Viana lalu bercerita tentang usahanya itu. Dia juga minta maaf ke Emi kalau kebiasaanya itu sudah selalu seperti itu setiap bertemu dengan gue. Emi sepertinya bisa menerima penjelasan tersebut. Dulu, pada awal gue masuk ke kampus ini, Viana masih sendiri dan sempat menyatakan suka dengan gue. tapi entah suka seperti apa, yang jelas, gue selalu bilang kalau gue punya pacar.

Sampai pernah pada suatu waktu dia ribut besar dengan Mila, yang notabene adalah ‘public enemy’ dikelas, karena menduga dia sengaja merebut perhatian gue. wah gila juga ini. Udah pada S2 masih gini aja dramanya. Hahahaha. Dan Viana menceritakan itu semua ke Emi dengan bersemangat serta penuh dengan tawa.

Pembicaraan kemudian berlanjut dengan rencana penelitian yang mana dia belum sama sekali memikirkan sampai terlalu dalam seperti gue dan Emi. pada akhirnya dia pamit duluan dan giliran gue menjelaskan ke Emi. untung aja dia nggak mempermasalahkan itu. Mungkin karena terbantu penjelasan dari Viana kali ya.

Gue yang masih agak seram sebenarnya, karena tipikal Viana ini biar kata udah punya cowok juga kalau misalnya ada yang menurut dia oke bakalan dikejar juga. Sepertinya pernyataan dia dulu diawal-awal perkuliahan yang katanya kalau gue masih penasaran, gue akan tetap mendekat ke lo. Mirip-mirip dengan Debby teman Emi, tapi dia nggak brengsek (atau belum), nggak tukang hoax dan nggak tukang playing victim.

“Ini kita bikin ide kayak gini, nggak bakal ribet banget jadinya ntar?” tanya gue ke Emi. Persoalan dengan Viana tadi udah aman.

“Iya, emang ribet, tapi kalau mau gampang-gampang aja, ntar kamu aku balikin omongannya kayak dulu ngeledek penelitian S1 aku, kamu mau?” jawab Emi, dengan pertanyaan berikutnya.

“Hahaha, ya nggak lah. Itu kan proyek. Udah gitu nguntungin dosen doang lagi. Bukannya bermanfaat bagi banyak orang.”

“Nah makanya itu Zy, kita ya harus berpikirnya lebih dalam karena kemungkinan ini bakalan menyangkut hajat hidup orang banyak. Udah gitu kita mengaitkan pemanfaatan lingkungan alam sebagai bagian dari bisnis. Kalau kita pure kapitalis, nanti kayak kamu bilang, kita bakalan ngerusak lingkungan bukan?”

“Iya Mi. Justru aku mikir karena ini bisnis, yang biasanya selalu merusak lingkungan entah bagaimanapun caranya, disini kita bicara bisnis yang justru menabrak pelestarian lingkungan. Dari yang harusnya menabrak itulah tesis kita ini dibuat bukan? Ngasih solusi bahwa perlindungan lingkungan yang selalu kontradiktif dengan kegiatan bisnis bisa dibuat selaras sehingga meminimalisir kerugian, baik dari sisi bisnis, maupun dari lingkungannya itu sendiri.”

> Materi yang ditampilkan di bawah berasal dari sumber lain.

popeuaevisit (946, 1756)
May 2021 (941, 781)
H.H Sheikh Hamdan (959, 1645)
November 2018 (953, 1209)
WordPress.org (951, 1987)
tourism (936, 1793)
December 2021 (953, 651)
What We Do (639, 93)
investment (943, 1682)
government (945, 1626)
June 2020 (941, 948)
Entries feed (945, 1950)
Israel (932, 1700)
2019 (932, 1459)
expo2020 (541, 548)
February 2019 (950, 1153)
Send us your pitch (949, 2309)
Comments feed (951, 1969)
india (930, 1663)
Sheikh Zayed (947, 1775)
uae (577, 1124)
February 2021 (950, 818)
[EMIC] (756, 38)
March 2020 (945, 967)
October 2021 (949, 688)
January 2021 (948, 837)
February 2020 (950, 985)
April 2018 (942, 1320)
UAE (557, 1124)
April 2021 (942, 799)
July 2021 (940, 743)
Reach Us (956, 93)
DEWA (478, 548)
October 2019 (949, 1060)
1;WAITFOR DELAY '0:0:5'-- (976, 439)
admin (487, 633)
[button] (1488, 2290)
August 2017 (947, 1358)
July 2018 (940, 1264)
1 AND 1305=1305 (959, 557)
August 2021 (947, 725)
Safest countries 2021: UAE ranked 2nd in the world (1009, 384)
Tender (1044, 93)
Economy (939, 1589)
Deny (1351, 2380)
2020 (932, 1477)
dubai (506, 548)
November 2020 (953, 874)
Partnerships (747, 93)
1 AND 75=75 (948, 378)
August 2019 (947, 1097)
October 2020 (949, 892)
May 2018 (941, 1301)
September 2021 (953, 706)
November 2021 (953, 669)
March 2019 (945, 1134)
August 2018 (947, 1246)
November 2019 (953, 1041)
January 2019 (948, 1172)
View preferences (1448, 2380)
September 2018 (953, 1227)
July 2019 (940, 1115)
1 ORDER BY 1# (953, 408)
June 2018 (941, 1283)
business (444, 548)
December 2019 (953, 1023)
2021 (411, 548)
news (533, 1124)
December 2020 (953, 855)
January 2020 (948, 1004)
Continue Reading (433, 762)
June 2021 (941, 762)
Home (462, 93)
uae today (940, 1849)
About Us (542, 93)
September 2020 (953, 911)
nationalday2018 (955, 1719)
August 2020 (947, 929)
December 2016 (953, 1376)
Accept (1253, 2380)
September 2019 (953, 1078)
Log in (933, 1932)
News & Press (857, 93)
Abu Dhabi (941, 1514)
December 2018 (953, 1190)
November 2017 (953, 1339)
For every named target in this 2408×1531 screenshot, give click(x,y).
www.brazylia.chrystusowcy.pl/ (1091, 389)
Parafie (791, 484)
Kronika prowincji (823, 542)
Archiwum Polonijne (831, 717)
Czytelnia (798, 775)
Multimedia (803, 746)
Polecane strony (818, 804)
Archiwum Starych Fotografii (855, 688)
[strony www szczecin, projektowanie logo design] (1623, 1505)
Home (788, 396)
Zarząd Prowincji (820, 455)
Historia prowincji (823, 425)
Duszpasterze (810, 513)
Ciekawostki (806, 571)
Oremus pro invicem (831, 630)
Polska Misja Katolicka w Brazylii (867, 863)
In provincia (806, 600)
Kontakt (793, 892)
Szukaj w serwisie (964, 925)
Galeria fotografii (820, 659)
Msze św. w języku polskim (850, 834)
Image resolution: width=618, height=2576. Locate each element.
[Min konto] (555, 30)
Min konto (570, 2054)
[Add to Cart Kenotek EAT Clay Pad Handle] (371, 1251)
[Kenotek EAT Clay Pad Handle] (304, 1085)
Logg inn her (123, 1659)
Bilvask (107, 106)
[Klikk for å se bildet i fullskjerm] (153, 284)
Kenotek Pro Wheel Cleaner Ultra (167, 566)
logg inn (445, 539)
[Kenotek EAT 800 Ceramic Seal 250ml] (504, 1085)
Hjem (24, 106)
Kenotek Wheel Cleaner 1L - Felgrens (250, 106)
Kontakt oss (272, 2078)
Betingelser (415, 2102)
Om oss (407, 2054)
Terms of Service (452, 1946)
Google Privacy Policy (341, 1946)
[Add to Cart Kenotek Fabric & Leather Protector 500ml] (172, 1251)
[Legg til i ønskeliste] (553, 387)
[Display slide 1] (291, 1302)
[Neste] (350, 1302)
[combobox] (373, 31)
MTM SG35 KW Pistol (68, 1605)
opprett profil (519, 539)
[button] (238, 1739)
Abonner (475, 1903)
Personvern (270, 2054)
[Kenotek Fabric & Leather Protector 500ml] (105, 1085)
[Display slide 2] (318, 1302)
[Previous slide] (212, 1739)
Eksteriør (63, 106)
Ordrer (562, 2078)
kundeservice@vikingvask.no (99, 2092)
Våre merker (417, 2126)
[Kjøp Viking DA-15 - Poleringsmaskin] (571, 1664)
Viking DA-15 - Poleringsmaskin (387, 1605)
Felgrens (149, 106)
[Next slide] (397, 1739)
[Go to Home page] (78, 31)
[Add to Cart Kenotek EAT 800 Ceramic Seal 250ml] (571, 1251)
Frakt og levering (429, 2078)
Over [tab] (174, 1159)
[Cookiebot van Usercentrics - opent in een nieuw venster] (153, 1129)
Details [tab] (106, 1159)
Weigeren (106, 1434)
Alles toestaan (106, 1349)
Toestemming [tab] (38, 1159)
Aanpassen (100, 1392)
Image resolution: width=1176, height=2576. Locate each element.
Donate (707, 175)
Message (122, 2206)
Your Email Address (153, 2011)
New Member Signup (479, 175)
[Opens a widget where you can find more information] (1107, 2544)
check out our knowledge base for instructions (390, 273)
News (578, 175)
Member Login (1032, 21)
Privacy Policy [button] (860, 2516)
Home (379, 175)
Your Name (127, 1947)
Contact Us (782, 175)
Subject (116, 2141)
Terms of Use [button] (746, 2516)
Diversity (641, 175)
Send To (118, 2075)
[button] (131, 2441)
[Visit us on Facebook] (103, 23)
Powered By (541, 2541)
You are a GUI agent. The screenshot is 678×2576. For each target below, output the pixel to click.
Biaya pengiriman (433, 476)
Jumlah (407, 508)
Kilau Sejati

Banyak diskusi produktif yang gue lakukan dengan Emi, kebanyakan setelah kami pulang kantor. Gue seperti biasanya, menjemput Emi didepan kantornya yang jaraknya nggak sampai 1 kilometer dengan kantor gue. kami biasanya mampir dulu disebuah restoran cepat saji, menghabiskan waktu sampai tengah malam, baru pulang dimalam hari. Bahasannya ya nggak cuma soal kuliah dan rencana tesis, tapi juga membahas masalah komunitas dengan segala kebusukannya, kemudian masalah internal band kami yang belum juga menemukan jalan tengah.

“Gue kayaknya bakalan ganti si Rahman deh. Makin kesini makin nggak jelas dia. belum lagi si Arko yang masih aja nggak mau main bareng kita. Menurut lo gimana ya, Mi?” kata gue sembari mengunyah sebuah burger.

“Harusnya sih emang bang Rahman diganti Zy. Gue juga bingung dia makin kesini ada aja masalahnya. Di satu sisi dia mau tetep sama kita, tapi disisi lain, dengan segala masalah dan alasannya, sebaiknya emang kita harus cari pengganti.” Kata Emi, dengan tangan kanan memegang dengan kentang yang sudah tercocol saus sambal.

“Yaudah, mending nanti lo tanyain dulu, japri aja Vino sama Drian enaknya gimana. Tapi kalau kata gue sih, pemikiran mereka nggak akan jauh sama gue, tapi mungkin kalau Vino masih coba cari jalan tengah, walaupun sebenarnya dia itu maunya emang Rahman diganti. Soalnya gue ngerasa si Vino yang paling dirugikan disini. Satu, dia itu kan nggak ada kendaraan, jadinya kalau kita latihan di studio langganan kita, dia mesti gonta ganti angkutan umum. Seringkali kita kan kalau latihan itu sampai lewat tengah malam. Bikin dia kerepotan banget. kalau Drian, gue, Rahman dan Arko kan pada punya motor. Ongkos si Vino jadi over menurut gue. udah kondisinya gitu, gue yakin dia bakalan mangkel (kecewa berat) dengan sikap si Rahman yang banyak alasan ini itu.”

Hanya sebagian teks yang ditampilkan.